The changes made to bash between release 4.4 and 5.0 (released 2019-01-07) may be found in the NEWS file in the bash source distribution.

Here is a link to it (the changes are too numerous to list here).

  • A short view shows the term loadable builtins. Does bash follow the new standard set up by ksh93 to find enhanced builtins via PATH instead of giving them always priority?
    – schily
    Commented Oct 30, 2018 at 8:42
  • @schily bash 4.4 and later uses BASH_LOADABLES_PATH and loads them from there with enable -f builtin-name.
    – Kusalananda
    Commented Oct 30, 2018 at 10:17
  • Well, this seems to apply to the time when the command is loaded. What about about the time past that? enable looks like a reimplementation of the ksh93 command builtin but it misses the feature to associate a path to every builtin command, which in ksh93 is usually predefined by /usr/ast/bin/<name> and allows to have a fine grained control over all buiiltins.
    – schily
    Commented Oct 30, 2018 at 10:22
  • @Kusalananda how can I get a new bash 5.0 Commented Jan 8, 2019 at 3:45
  • @AnkurLoriya You wait until you Unix distributor ships it as a package, or you compile it yourself from sources.
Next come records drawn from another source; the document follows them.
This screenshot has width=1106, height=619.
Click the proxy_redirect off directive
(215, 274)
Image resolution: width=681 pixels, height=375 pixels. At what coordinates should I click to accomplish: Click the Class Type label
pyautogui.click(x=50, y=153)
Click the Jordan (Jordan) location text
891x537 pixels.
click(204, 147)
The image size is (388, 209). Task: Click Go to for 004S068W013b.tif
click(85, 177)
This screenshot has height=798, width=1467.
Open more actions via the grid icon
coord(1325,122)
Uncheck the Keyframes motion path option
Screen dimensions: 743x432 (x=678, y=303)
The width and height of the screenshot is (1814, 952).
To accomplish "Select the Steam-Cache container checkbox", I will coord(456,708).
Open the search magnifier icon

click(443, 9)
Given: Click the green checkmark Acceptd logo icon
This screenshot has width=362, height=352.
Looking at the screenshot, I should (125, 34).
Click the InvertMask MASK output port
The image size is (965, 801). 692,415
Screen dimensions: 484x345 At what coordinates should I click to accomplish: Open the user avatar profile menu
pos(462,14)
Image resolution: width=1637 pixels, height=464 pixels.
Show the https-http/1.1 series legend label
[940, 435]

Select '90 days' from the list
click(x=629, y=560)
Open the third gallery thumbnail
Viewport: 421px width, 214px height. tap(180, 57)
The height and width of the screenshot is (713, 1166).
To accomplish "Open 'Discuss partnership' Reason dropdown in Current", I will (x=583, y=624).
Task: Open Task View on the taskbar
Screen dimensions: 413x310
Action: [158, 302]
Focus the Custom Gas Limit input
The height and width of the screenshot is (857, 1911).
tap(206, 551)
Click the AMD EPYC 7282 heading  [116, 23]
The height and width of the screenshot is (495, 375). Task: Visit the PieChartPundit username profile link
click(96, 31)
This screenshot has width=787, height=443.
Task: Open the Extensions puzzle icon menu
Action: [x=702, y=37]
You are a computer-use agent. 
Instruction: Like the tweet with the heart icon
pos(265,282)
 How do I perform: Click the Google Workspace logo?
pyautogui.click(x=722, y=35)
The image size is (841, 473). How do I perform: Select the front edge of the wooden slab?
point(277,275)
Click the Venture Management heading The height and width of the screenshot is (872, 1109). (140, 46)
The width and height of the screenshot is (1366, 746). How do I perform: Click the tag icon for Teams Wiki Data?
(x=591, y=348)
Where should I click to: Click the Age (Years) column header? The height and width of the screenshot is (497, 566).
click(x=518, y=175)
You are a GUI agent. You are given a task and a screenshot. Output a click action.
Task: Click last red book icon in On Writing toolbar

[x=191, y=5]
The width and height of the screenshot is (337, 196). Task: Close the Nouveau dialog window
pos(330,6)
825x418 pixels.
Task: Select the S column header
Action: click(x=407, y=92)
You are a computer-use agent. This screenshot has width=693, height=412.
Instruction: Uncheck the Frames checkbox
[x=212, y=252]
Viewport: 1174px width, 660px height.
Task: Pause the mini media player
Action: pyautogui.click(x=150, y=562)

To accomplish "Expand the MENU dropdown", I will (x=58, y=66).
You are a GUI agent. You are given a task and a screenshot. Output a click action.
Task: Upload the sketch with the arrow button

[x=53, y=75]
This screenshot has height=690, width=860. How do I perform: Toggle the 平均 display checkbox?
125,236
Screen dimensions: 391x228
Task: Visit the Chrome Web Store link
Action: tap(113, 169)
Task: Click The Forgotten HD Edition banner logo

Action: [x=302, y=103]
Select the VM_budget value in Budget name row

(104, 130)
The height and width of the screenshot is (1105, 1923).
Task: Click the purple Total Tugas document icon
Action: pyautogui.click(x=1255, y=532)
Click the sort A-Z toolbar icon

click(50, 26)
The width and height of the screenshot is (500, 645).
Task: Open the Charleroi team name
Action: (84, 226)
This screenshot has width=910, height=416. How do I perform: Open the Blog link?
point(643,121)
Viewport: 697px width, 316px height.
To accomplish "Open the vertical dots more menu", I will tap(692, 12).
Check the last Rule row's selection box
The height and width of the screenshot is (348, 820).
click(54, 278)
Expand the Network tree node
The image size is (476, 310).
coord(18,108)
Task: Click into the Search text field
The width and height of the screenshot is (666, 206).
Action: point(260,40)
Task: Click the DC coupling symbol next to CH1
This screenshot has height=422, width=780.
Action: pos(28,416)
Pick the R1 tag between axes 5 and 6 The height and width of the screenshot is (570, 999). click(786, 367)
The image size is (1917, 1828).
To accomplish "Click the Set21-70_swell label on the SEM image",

The sources and the installation instructions are available on the GNU Bash page.
    – Kusalananda
    Commented Jan 8, 2019 at 7:21

If you, like me, are looking for the headline features rather than the full changelog, this post by the maintainer, Chet Ramey, goes over that. Here is the interesting section:

This release fixes several outstanding bugs in bash-4.4 and introduces several new features. The most significant bug fixes are an overhaul of how nameref variables resolve and a number of potential out-of-bounds memory errors discovered via fuzzing. There are a number of changes to the expansion of $@ and $* in various contexts where word splitting is not performed to conform to a Posix standard interpretation, and additional changes to resolve corner cases for Posix conformance.

The most notable new features are several new shell variables: BASH_ARGV0, EPOCHSECONDS, and EPOCHREALTIME. The `history' builtin can remove ranges of history entries and understands negative arguments as offsets from the end of the history list. There is an option to allow local variables to inherit the value of a variable with the same name at a preceding scope. There is a new shell option that, when enabled, causes the shell to attempt to expand associative array subscripts only once (this is an issue when they are used in arithmetic expressions). The `globasciiranges' shell option is now enabled by default; it can be set to off by default at configuration time.

There are a few incompatible changes between bash-4.4 and bash-5.0. The changes to how nameref variables are resolved means that some uses of namerefs will behave differently, though I have tried to minimize the compatibility issues. By default, the shell only sets BASH_ARGC and BASH_ARGV at startup if extended debugging mode is enabled; it was an oversight that it was set unconditionally and caused performance issues when scripts were passed large numbers of arguments.

He also refers to these two files, in case you want more:

  • NEWS: more detail (also in Kusalananda's answer)
  • CHANGES: most detail
  • 1
    This should be the accepted answer because of the posted summary. Commented Sep 16, 2020 at 4:09

The `history' builtin can remove ranges of history entries and understands negative arguments as offsets from the end of the history list.

Example on deleting a range:

history -d 123-130

or deleting the last 10:

history -d -10--1

Excerpt from Bash 5 Man Page:


Options, if supplied, have the following meanings:

'-d OFFSET' Delete the history entry at position OFFSET. If OFFSET is positive, it should be specified as it appears when the history is displayed. If OFFSET is negative, it is interpreted as relative to one greater than the last history position, so negative indices count back from the end of the history, and an index of '-1' refers to the current 'history -d' command.

'-d START-END' Delete the history entries between positions START and END, inclusive. Positive and negative values for START and END are interpreted as described above.